Entre las expectativas de las personas y las capacidades reales de las instituciones, hay aspectos fundamentales que no concuerdan, que no encuentran una forma adecuada de convivencia. Por un lado, entre los ciudadanos existen deseos presentes, subyacentes o manifiestos, que van más allá de la disposición y diseño de las organizaciones estatales. Existe una demanda sostenida y creciente de acceso a los bienes de la sociedad. Por parte de las instituciones, es cada vez más evidente que gastan demasiado en sí mismas “en su propio funcionamiento y en su esfuerzo por sobrevivir”, lo que les da la espalda a las demandas inmediatas de la sociedad.
La situación de fractura o quebrantamiento de la confianza de los ciudadanos en las entidades que integran el modelo democrático tiene un lado aún más preocupante: rechazo, descalificación, prejuicio, aplastamiento constante e incluso falsas acusaciones de las que gran parte de la sociedad, a menudo la mayoritaria, sanciona a sus dirigentes, no sólo a los políticos, sino también a las autoridades (incluso a aquellas por las que la misma mayoría votó por elección popular), a quienes ostenten cargos públicos y, en general, a todo directivo de la empresa que tenga responsabilidades de carácter público.
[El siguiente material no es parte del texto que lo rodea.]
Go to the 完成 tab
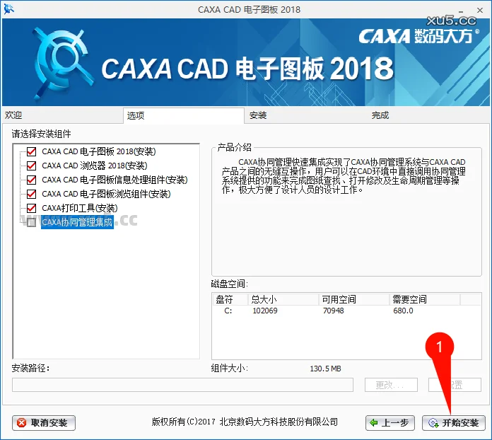Image resolution: width=492 pixels, height=440 pixels. (380, 115)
En toda América Latina se generaliza cada vez más esta realidad política, social y comunicacional: que el ciudadano de a pie observa a sus líderes bajo el prisma de la sospecha, con criterios de negatividad recurrente.
Esta brecha entre sociedad y liderazgo, entre mayoría y minoría, implica un peligro que no siempre es visible a primera vista: toma la forma de polarización. Ya no se trata solo de la confrontación binaria entre izquierda y derecha, partido A contra partido B, o políticas liberales en conflicto con políticas conservadoras. Es una especie de guerra de los diferentes sectores de la sociedad contra sus élites. Ce qui se passe, c’est que les élites, malgré les mérites que peuvent avoir certaines d’entre elles, ou leurs éventuelles bonnes intentions, et même leurs actions raisonnées et bien exécutées, ne jouissent plus de la faveur, du respect de l ‘opinión pública. Hay una insatisfacción arraigada en la sociedad que no parece saciarse fácilmente.
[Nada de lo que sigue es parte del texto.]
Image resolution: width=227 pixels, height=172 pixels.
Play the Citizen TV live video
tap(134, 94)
En las últimas décadas, con especial intensidad a partir de la década de 1990, la expansión e impunidad con que se ha practicado la corrupción; nepotismo abierto y recurrente; las luchas internas en los partidos políticos, exhibidas descaradamente en la plaza pública; la acción erosiva de la antipolítica, en general, con resultados similares a los de una tierra arrasada; la interferencia sin escrúpulos de la industria del entretenimiento con la privacidad de personas de todos los ámbitos de la vida; la tendencia de los partidos e instituciones políticas a inmiscuirse en sus propios asuntos y relegar a un segundo plano las demandas de la sociedad, estas variables y muchas otras han contribuido a reposicionar a dos figuras, la del político y la del funcionario, como sujetos casi indeseables o claramente indeseables de grandes sectores de la población.
Cuando se establece un ambiente que desacredita los liderazgos y las instituciones democráticas (y esto también incluye el diálogo, el respeto a la disidencia, la construcción de consensos, el respeto irrestricto al estado de derecho, la separación clara de los poderes públicos, etc.), el riesgo de populismo y soluciones autoritarias , de cualquier signo, se vuelve inminente. Abundan los ejemplos recientes, desde México hasta Argentina, desde El Salvador hasta Perú. La brecha que cada día se ensancha entre pueblos e instituciones, entre comunidades y poderes, entre ciudadanos y clase política, separados por la desconfianza y la incomprensión, vacía ciertos espacios públicos ―los vacía de sentido democrático―, lo que el sentido oportunista del populismo no desperdicia. . Si la desconfianza, la fuerza que rige la desconexión entre pueblo y democracia, sigue creciendo, el populismo seguirá creciendo en nuestro continente.